Docker Compose Stack
# docker-compose.yml — PaperMind Stack services: backend: build: ./backend container_name: papermind_backend environment: - OLLAMA_HOST=http://host.docker.internal:11434 extra_hosts: - "host.docker.internal:host-gateway" frontend: image: nginx:alpine container_name: papermind_frontend volumes: - ./frontend/dist:/usr/share/nginx/html nginx: image: nginx:alpine container_name: papermind_nginx ports: - "3001:80" # CampusBay uses 80 & 3000
What Runs Alongside PaperMind

The same mini PC also runs CampusBay — my peer-to-peer student marketplace with React, Node.js, PostgreSQL, Redis, Socket.IO, and Stripe. Both stacks coexist on the same machine via Docker Compose with careful port management.

CampusBay (Port 80) PaperMind (Port 3001) Ollama (Port 11434) PostgreSQL (Port 5432) Redis (Port 6379) Cloudflare Tunnel
Live Demo — Auto Summary

One click generates a full structured summary of the paper — main topic, objectives, methodology, findings, and conclusion — entirely from the local LLM:

PaperMind — Summary mode.

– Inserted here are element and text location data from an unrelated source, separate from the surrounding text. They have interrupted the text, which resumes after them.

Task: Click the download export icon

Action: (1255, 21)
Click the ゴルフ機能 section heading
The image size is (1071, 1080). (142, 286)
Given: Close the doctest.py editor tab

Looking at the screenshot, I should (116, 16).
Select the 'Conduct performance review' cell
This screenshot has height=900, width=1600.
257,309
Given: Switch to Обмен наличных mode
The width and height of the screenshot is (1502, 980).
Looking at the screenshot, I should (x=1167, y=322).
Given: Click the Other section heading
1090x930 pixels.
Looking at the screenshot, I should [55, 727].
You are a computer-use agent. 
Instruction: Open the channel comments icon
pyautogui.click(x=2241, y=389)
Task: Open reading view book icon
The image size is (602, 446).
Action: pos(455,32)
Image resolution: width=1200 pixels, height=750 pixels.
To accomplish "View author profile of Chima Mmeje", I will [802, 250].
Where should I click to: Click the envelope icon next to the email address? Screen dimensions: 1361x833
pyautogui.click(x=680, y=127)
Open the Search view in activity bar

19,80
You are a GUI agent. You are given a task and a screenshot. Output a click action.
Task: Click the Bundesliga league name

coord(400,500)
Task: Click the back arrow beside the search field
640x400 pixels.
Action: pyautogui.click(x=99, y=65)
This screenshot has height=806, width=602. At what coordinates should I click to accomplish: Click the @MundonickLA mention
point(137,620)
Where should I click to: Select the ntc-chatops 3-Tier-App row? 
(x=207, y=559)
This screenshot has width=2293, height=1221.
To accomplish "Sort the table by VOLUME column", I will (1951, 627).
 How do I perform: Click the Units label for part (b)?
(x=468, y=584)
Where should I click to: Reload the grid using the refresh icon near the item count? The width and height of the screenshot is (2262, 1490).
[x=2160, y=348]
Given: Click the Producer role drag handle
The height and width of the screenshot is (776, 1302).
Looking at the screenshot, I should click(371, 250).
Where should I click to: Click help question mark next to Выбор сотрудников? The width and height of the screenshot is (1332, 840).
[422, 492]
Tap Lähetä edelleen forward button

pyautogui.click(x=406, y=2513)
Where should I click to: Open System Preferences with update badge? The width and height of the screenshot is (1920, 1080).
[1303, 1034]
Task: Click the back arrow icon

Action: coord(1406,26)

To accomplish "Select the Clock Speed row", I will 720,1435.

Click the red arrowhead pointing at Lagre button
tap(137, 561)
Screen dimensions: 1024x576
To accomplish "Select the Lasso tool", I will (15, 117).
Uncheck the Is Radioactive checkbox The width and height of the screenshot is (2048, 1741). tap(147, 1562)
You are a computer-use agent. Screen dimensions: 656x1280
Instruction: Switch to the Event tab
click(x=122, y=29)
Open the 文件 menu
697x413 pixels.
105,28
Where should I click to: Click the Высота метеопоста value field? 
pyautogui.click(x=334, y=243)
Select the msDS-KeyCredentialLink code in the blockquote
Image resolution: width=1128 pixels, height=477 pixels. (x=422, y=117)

One-click structured summary generated by Phi3 Mini running locally.
Summary Output — Screenshot

This is what the summary looks like for a real CV PDF — the AI correctly identifies main topic, objectives, methodology, key findings, and conclusion from the document content:

PaperMind summary output showing structured analysis of RAFI_ARSYA_CV.pdf
PaperMind Summary output — structured 5-point analysis generated from RAFI_ARSYA_CV.pdf. All answers grounded in the document.
Session 6 / 6

What's Next

What I learned, what I'd improve, and where PaperMind goes from here.

What I Learned

PaperMind taught me that building an AI application is not the same as using AI. Using ChatGPT is easy. Building the infrastructure that makes a grounded, private, self-hosted AI work — that's a different skill entirely.

The hardest parts weren't the AI. They were the firewall, the Docker networking, the Ollama systemd configuration, and the Nginx timeouts. Real engineering is mostly infrastructure.
What I Would Improve
1
Streaming responses
Currently the UI waits for the full response before showing anything. Streaming would make it feel much faster.
2
GPU acceleration
A dedicated GPU would bring response time from 2–5 minutes to 5–10 seconds. Night and day for user experience.
3
Citation highlighting
Show which exact chunk of the paper each answer came from — so users can verify the source.
4
Multi-document comparison
Ask a question across multiple papers simultaneously — useful for literature reviews.